• **Collected data entries**:
+ + + + + + +
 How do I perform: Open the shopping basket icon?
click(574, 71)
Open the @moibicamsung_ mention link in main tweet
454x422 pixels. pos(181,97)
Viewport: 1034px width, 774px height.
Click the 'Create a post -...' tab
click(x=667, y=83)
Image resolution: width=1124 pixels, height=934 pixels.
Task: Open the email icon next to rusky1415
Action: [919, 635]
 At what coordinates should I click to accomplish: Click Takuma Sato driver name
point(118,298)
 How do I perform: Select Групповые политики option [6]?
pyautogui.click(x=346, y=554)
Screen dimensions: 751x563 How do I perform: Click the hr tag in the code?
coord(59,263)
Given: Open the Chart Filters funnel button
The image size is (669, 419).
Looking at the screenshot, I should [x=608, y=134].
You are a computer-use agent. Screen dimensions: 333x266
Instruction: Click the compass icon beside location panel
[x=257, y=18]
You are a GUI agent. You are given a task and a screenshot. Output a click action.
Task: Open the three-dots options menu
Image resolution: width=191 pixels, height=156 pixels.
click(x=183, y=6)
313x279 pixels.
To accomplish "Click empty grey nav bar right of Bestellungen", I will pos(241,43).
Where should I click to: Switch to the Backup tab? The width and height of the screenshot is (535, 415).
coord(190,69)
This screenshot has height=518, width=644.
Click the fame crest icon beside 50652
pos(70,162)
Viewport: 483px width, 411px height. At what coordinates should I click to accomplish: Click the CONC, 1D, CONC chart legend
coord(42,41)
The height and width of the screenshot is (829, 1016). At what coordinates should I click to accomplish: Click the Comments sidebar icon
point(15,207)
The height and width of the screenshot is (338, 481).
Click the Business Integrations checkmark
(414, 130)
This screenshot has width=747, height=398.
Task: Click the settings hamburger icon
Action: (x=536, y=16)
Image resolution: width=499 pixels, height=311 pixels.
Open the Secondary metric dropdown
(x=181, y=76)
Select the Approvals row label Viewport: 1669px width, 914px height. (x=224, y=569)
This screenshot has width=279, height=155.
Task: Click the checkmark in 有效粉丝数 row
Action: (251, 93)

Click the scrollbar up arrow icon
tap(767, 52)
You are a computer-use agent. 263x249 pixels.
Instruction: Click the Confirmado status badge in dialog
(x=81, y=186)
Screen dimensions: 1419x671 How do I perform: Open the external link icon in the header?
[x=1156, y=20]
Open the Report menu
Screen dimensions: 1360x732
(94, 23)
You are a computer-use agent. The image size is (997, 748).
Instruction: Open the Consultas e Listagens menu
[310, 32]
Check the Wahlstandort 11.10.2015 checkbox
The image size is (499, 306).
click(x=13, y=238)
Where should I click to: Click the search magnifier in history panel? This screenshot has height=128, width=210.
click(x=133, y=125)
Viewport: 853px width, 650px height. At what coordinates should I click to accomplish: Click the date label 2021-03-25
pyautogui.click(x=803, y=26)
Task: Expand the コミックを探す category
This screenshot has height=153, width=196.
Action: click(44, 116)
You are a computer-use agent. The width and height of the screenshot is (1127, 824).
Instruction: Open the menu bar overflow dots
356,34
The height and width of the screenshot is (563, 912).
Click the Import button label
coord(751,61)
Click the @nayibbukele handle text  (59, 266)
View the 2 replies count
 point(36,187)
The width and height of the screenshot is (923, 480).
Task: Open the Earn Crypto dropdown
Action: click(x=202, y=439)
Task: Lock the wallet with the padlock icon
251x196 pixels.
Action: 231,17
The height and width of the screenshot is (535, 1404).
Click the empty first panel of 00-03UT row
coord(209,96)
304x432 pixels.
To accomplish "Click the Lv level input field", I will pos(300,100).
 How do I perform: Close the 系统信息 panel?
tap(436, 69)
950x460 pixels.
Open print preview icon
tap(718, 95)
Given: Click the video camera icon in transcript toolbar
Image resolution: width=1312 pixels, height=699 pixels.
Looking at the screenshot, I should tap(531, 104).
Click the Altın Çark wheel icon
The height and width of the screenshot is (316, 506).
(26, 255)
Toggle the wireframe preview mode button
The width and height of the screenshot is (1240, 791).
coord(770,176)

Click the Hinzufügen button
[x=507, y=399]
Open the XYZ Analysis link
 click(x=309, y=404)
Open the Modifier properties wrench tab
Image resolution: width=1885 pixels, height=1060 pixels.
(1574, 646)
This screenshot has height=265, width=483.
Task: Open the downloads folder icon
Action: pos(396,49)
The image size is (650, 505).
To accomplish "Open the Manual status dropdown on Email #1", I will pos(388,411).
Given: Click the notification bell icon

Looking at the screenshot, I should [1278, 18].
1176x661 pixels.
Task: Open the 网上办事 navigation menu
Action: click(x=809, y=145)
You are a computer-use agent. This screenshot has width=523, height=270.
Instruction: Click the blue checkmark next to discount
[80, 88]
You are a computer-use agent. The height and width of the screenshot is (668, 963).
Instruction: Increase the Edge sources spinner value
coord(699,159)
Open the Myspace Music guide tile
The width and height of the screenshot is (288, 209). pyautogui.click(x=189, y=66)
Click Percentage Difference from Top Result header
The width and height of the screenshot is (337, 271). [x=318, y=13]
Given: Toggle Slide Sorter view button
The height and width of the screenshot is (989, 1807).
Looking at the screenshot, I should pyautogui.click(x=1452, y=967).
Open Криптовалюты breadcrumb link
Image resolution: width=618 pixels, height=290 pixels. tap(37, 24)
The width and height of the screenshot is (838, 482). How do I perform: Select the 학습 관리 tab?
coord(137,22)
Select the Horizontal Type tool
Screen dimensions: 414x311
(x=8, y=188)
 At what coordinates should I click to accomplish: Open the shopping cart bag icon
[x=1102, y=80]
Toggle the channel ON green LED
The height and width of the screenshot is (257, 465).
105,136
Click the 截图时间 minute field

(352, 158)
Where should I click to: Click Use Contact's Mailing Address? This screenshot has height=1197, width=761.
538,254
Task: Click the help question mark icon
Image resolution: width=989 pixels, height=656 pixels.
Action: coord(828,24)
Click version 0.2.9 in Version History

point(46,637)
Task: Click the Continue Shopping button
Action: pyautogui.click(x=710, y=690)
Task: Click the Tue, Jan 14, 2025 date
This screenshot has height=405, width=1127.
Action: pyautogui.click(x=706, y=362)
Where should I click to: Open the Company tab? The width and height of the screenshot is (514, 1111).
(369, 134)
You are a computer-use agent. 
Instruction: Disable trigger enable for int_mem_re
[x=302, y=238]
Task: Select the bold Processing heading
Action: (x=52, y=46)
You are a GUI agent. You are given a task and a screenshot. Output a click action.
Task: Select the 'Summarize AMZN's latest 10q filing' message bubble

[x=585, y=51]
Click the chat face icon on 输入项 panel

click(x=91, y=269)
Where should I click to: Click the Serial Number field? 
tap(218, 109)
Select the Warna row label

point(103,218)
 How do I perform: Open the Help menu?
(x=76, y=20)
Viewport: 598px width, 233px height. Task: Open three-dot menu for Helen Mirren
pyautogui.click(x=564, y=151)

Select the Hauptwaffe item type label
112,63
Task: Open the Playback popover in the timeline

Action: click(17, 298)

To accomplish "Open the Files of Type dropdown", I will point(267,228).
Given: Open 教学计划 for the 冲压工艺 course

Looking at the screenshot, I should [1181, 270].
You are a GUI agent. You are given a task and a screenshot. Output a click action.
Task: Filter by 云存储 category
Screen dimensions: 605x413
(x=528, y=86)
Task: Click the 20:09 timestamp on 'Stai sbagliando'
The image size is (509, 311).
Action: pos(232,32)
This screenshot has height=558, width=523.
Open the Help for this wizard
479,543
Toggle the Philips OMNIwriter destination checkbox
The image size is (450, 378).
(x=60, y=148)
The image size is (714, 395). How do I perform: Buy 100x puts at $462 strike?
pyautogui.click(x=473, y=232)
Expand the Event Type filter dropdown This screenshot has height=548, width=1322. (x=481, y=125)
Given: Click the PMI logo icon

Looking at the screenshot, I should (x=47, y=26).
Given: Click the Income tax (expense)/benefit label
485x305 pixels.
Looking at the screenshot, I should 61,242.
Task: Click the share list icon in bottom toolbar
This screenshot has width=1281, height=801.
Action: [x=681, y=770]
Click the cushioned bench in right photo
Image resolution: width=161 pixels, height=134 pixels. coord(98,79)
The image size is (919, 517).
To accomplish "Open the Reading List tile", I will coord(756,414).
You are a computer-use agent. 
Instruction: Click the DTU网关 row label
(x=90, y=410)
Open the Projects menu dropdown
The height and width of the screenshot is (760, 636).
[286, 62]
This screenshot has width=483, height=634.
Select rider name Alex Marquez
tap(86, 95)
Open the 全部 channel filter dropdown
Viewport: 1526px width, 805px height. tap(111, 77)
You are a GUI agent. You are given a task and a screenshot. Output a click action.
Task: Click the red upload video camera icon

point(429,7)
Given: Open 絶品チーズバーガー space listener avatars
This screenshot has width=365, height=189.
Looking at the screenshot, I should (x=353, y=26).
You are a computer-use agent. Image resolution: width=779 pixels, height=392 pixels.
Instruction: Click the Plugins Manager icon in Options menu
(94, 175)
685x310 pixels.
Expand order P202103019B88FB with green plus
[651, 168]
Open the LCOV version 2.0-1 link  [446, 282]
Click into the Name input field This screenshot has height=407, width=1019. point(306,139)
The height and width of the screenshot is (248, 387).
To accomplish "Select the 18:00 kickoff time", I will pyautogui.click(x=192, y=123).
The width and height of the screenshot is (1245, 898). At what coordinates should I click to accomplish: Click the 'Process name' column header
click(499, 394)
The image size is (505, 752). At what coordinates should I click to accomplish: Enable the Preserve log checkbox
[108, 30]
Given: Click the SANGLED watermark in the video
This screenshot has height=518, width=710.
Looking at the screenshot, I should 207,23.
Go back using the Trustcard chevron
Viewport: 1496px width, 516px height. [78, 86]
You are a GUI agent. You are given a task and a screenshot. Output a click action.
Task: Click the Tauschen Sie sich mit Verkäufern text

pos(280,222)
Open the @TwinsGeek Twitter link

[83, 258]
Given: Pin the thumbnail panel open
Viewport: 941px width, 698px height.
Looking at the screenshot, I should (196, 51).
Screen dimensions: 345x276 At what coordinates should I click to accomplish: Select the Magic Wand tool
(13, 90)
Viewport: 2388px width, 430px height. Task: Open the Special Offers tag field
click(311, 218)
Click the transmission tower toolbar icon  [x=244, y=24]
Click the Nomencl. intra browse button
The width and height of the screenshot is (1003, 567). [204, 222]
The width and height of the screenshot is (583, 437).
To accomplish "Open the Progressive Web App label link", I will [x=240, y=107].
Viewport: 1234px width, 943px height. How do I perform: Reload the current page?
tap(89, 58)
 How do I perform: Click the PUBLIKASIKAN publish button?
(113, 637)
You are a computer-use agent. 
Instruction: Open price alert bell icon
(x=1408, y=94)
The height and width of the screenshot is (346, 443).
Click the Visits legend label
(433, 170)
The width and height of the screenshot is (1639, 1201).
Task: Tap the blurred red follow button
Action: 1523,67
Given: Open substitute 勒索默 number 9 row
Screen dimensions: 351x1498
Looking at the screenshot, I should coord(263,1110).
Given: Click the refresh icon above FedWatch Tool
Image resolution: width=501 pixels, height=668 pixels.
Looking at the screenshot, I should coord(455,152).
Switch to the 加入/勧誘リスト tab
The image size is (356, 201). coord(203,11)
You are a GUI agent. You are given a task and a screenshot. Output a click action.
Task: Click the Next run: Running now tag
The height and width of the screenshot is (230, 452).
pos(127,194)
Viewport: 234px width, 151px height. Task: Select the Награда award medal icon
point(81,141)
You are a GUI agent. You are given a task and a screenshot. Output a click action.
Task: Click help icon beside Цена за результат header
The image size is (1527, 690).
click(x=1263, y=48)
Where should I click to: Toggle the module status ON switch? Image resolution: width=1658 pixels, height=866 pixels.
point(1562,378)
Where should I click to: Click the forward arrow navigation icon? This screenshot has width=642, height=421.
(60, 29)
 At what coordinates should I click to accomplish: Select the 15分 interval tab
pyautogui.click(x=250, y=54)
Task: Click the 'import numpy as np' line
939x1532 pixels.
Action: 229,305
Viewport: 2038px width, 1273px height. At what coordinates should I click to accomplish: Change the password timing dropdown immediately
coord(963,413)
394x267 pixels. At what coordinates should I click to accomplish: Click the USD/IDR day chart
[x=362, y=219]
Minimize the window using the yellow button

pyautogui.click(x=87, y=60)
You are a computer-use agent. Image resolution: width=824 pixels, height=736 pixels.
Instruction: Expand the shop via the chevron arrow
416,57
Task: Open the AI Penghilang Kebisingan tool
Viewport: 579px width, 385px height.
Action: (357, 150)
+ + + + + + +
• **GOAL OF THE EXERCISE**: In your answer, include only the lines above starting at the line that holds "The height and width of the screenshot is (535, 1404)." and ending at the line that holds "You are a computer-use agent. The height", copied exactly.

• **THE COMPLETED TASK**:
The height and width of the screenshot is (535, 1404).
Click the empty first panel of 00-03UT row
coord(209,96)
304x432 pixels.
To accomplish "Click the Lv level input field", I will pos(300,100).
 How do I perform: Close the 系统信息 panel?
tap(436, 69)
950x460 pixels.
Open print preview icon
tap(718, 95)
Given: Click the video camera icon in transcript toolbar
Image resolution: width=1312 pixels, height=699 pixels.
Looking at the screenshot, I should tap(531, 104).
Click the Altın Çark wheel icon
The height and width of the screenshot is (316, 506).
(26, 255)
Toggle the wireframe preview mode button
The width and height of the screenshot is (1240, 791).
coord(770,176)

Click the Hinzufügen button
[x=507, y=399]
Open the XYZ Analysis link
 click(x=309, y=404)
Open the Modifier properties wrench tab
Image resolution: width=1885 pixels, height=1060 pixels.
(1574, 646)
This screenshot has height=265, width=483.
Task: Open the downloads folder icon
Action: pos(396,49)
The image size is (650, 505).
To accomplish "Open the Manual status dropdown on Email #1", I will pos(388,411).
Given: Click the notification bell icon

Looking at the screenshot, I should [1278, 18].
1176x661 pixels.
Task: Open the 网上办事 navigation menu
Action: click(x=809, y=145)
You are a computer-use agent. This screenshot has width=523, height=270.
Instruction: Click the blue checkmark next to discount
[80, 88]
You are a computer-use agent. The height and width of the screenshot is (668, 963).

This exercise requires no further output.